Task prompt:
Each line from the one with "Task: Click the" through the last line below must be written out exactly. Do not copy pictures.

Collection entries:
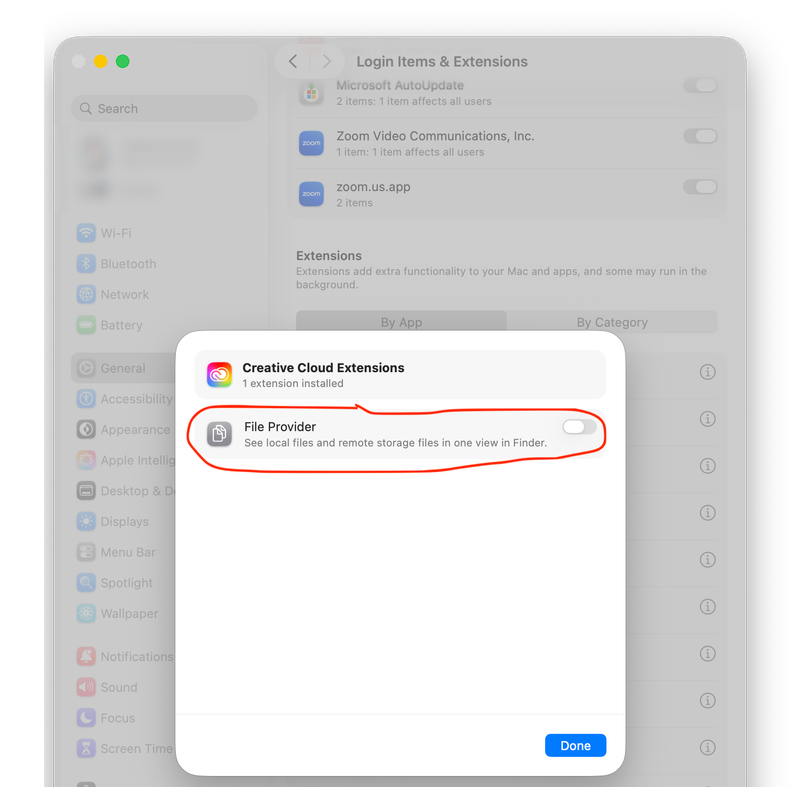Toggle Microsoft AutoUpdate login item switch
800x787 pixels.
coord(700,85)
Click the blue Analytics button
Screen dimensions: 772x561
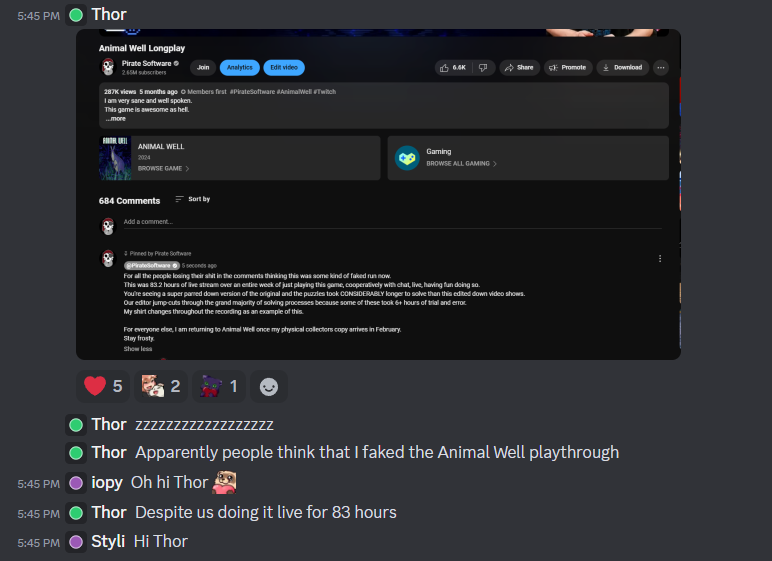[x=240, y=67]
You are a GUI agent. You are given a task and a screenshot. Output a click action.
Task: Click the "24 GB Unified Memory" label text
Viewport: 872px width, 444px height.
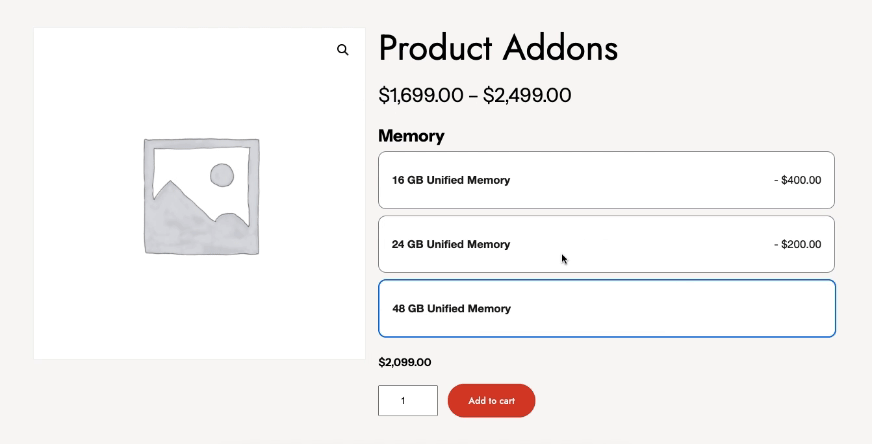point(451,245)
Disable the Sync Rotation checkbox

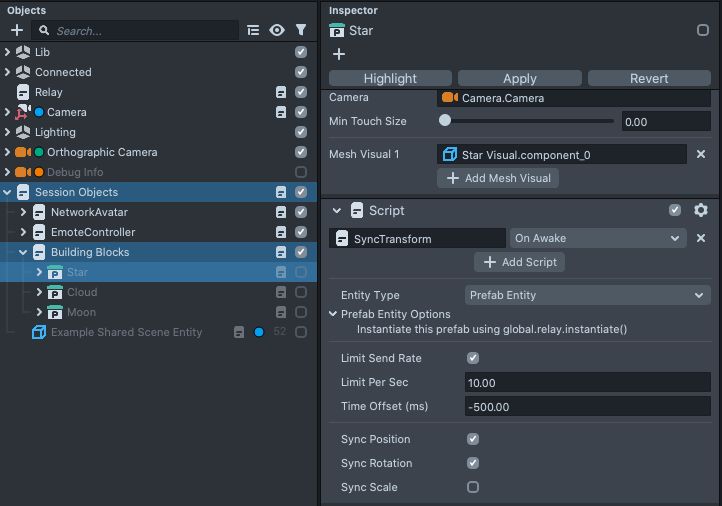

Problem solution:
Task: Click the "24 GB Unified Memory" label text
Viewport: 872px width, 444px height.
point(451,245)
Disable the Sync Rotation checkbox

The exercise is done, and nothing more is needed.